Edward John Imwinkelried (born September 19, 1945) is an American educator and law scholar. the Edward L. Barrett, Jr. Professor of Law Emeritus at the UC Davis School of Law (King Hall). Imwinkelried is the most cited legal academic in the country in the area of Evidence law. His book, Scientific Evidence, was cited twice by the U.S. Supreme Court in the ground-breaking evidence case, Daubert v. Merrell Dow Pharmaceuticals.

==Education==
He received a B.A. (magna cum laude) in Political Science from the University of San Francisco in 1967 and a J.D. (magna cum laude) from the University of San Francisco School of Law in 1969.

==Military service==
He graduated from The JAG School at the University of Virginia in June 1970 and commissioned an officer in the United States Army. From June 1970 to June 1971, he served as a Post Judge Advocate at the Rocky Mountain Arsenal in Denver, Colorado. He also served as a prosecuting attorney before United States Magistrate courts and as defense counsel in courts-martial. From August 1971 to 1972, he served as an Assistant Staff Judge Advocate for XXIV Corps and the 196th Light Infantry Brigade in Vietnam. He also served as a claims officer and summary court-martial officer. From July 1972 to June 1974, he served as an Instructor for the Criminal Law Division of the Judge Advocate General's School in Charlottesville, Virginia. He left the service in 1974 as a Captain.

==Academic career==
From August 1974 to June 1979, he served as Professor of Law at University of San Diego School of Law teaching evidence, trial techniques, moot court, contracts, and legal writing. From January to May 1981, he was a visiting Professor of Law at the University of Illinois teaching legal profession. In the summer of 1981, he was a Professor of Law for the University of San Diego's program in Guadalajara, Mexico where he instructed Comparative Mexican-American Contract Law. From July 1979 to June 1985, he was a Professor of Law at Washington University School of Law, where he instructed evidence, trial techniques, scientific evidence, legal Ethics, and contracts.

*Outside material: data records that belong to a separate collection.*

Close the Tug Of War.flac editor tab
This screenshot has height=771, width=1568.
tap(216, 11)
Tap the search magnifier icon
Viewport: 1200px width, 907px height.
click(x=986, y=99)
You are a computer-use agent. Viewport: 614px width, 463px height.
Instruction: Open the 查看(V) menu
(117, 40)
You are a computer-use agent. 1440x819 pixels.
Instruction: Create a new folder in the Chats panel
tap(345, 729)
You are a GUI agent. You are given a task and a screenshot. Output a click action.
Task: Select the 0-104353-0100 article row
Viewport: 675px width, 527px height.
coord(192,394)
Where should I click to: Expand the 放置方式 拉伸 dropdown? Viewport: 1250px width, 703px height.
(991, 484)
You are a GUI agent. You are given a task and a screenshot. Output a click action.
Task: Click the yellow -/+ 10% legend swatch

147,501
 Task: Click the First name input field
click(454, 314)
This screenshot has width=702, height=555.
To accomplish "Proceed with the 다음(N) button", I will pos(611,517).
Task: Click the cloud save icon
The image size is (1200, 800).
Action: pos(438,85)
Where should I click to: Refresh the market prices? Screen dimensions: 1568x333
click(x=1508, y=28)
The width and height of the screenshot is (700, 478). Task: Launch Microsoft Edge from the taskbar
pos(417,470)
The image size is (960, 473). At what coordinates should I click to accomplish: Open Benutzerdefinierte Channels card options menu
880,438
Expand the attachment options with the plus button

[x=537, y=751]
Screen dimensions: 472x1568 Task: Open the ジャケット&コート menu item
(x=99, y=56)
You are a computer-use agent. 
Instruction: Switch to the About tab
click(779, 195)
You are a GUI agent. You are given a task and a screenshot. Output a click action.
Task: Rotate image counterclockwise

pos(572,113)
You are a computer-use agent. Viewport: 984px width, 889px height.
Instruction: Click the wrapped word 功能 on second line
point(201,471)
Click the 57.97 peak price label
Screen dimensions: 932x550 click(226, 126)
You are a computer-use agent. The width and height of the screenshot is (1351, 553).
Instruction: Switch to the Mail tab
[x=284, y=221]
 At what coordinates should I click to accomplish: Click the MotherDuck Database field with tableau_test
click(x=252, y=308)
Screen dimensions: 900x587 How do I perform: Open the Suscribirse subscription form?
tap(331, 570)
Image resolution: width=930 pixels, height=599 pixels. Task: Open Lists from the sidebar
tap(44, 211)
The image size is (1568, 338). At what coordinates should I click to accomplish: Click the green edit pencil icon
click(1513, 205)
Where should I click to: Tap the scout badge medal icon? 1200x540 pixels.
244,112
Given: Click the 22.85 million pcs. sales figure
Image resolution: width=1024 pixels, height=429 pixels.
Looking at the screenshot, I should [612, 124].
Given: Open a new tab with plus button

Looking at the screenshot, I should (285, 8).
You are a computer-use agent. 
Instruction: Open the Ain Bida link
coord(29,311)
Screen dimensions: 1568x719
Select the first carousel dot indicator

In 1997, he was a visiting Professor of Law at the University of Houston in Houston, Texas. In 2003, he was a visiting Professor of Law at the University College Dublin in Dublin, Ireland.

In 2006, he was a visiting Professor of Law at Ohio State University Moritz College of Law in Columbus, Ohio.

From 1985 to 2013, he was a Edward L. Barrett, Jr. Professor of Law at UC Davis School of Law.

Since 2013, he has been Edward L. Barrett, Jr. Professor of Law Emeritus at UC Davis School of Law.